Mr Watt said his worry was that the coverage in the media of the comptroller’s reports outlined a litany of waste and abuse and indicated that the system was malfunctioning. People had confidence or lack of confidence based on how a report was reported.
This could present a distorted view of the performance of the system.
“Let us have a report alongside this report talking about all the successes, achievements, productivity gains, where money is being appropriately spent,” Mr Watt added.
Chairman of the Public Accounts Committee John McGuinness said there could also be a list of all the people on trolleys and those who could not get operations because of all the money being wasted in the system.
Debates and hearings
Fianna Fáil TD Seán Fleming said Mr Watt was being over-sensitive. The contextual issues of achievements and successes were being set out every other day of the year by ministers and departments in Oireachtas debates and committee hearings.

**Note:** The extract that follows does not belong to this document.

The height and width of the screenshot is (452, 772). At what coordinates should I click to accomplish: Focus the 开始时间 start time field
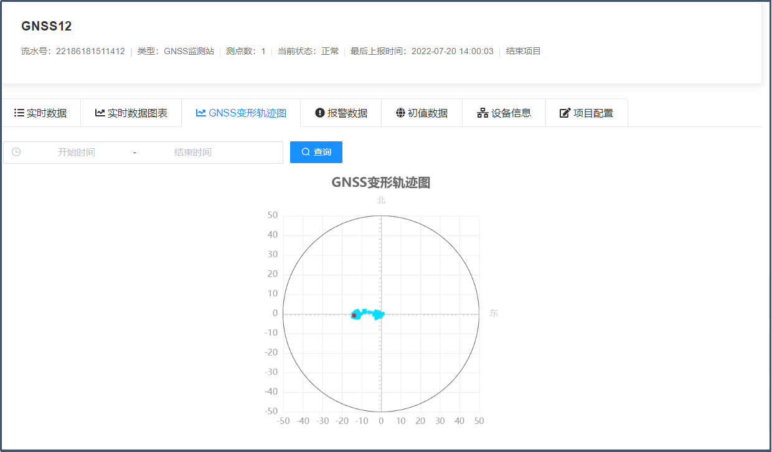pos(77,153)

Meanwhile, Mr Watt said there were “discussions and disagreements” on some elements of the savings the Health Service Executive was expected to generate under the Haddington Road agreement. There were issues around the “exact quantum” that would be realised.
However, he said he expected the health service would achieve the targets set under the agreement.
On Tuesday the Department of Public Expenditure issued a statement – in response to HSE comments in its most recent performance report – stating that if the health authority was reporting slippage or inability to deliver savings, it was because it and local health management were failing to deliver on the potential of both Croke Park and Haddington Road.
“The pace of reform is set by management, not by unions.”